- **Task directions**: Transcribe the listing below word for word.
========================
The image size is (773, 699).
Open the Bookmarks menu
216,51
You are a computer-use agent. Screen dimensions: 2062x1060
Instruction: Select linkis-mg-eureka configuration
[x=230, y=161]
========================
- **Reply**:
The image size is (773, 699).
Open the Bookmarks menu
216,51
You are a computer-use agent. Screen dimensions: 2062x1060
Instruction: Select linkis-mg-eureka configuration
[x=230, y=161]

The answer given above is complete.